The last time Amazon released its Prime subscriber numbers was when it reported its Q4 2019 earnings in January 2020. At that point the company said it had 150 million members. It took the company two years to reach that mark after previously announcing that it had 100 million Prime subscribers in April 2018.
Amazon Prime costs $120 a year or $13 per month. While the subscription serves as a means to get consumers to purchase more goods through Amazon, it's also a means for the company to get its users hooked on its various services and products. After all, if you've got Prime, you'll likely buy an Echo device, which will keep you going back to Prime time and again.
Prime also includes access to Amazon Prime Video and Amazon Prime Music, which make Prime even stickier for customers.
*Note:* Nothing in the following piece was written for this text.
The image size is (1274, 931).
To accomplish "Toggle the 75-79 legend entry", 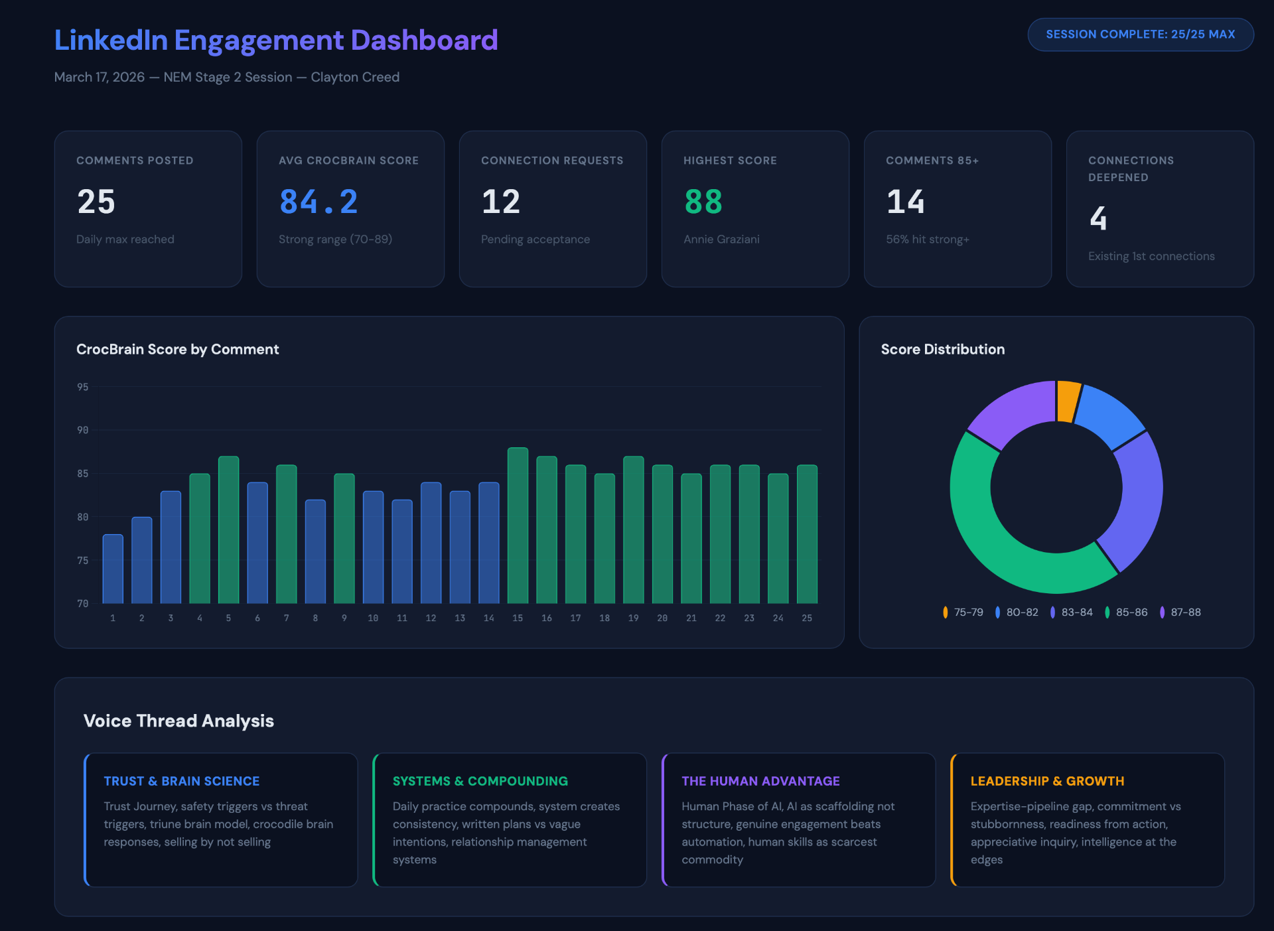I will (963, 612).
Then there's the service's shipping guarantees including two-day, and same-day Prime shipping, which has been a key differentiator for the company, and forced competitors like Walmart to build out their own delivery capacity.
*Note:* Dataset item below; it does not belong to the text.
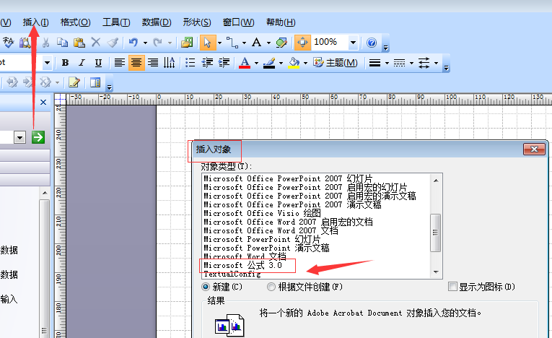This screenshot has width=552, height=338.
Task: Click the bulleted list icon
Action: click(x=190, y=63)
In addition to Prime numbers, Bezos was sure to point out the benefits of Prime to both customers and shareholders, saying that while a typical trip to a brick and mortar store may take an hour, a purchase on Amazon takes 15 minutes. Without having to take time to go to physical stores, Bezos estimates that the average Prime customer saves 75 hours a year.
“That’s important. We’re all busy in the early 21st century,” he wrote.
"$126 billion of value creation"
According to Bezos, that time adds up to some serious price savings in the long term.
“Let’s value the time savings at $10 per hour, which is conservative,” he said. “Seventy five hours multiplied by $10 an hour and subtracting the cost of Prime gives you value creation for each Prime member of about $630. We have 200 million Prime members, for a total in 2020 of $126 billion of value creation.”
Amazon saw a massive boost from the pandemic, reporting its first-ever $100 billion quarter in Q4. The company also experienced its most successful holiday shopping period in its history, as well as its biggest Prime Day, which was moved from July to October due to the pandemic.
Of course, Bezos also touched on Amazon’s crown jewel: AWS. While the CEO admits that it’s difficult to provide exact cost savings for AWS customers, since it largely depends on how often they use the cloud service and each business’s overall size, Bezos estimates the company is able to cut businesses’ costs by roughly 30% versus traditional on premises servers.
“Across AWS’s entire 2020 revenue of $45 billion, that 30% would imply customer value creation of $19 billion (what would have cost them $64 billion on their own cost $45 billion from AWS),” he wrote.
Amazon’s rise has put a target on its back, with some lawmakers accusing the company of operating an illegal monopoly.
Last year, a report from House lawmakers found Amazon abused its dominant market position to hurt its competitors — including the millions of third-party sellers that do business on its site. That included taking data from its marketplace to locate top-selling items and create its own competing products, the report found.
Amazon also faces an antitrust investigation by the Federal Trade Commission and a collection of state attorneys general in the U.S. In November, the European Union’s competition watchdog, the European Commission, filed antitrust charges against Amazon alleging anticompetitive practices similar to those outlined by House lawmakers last year.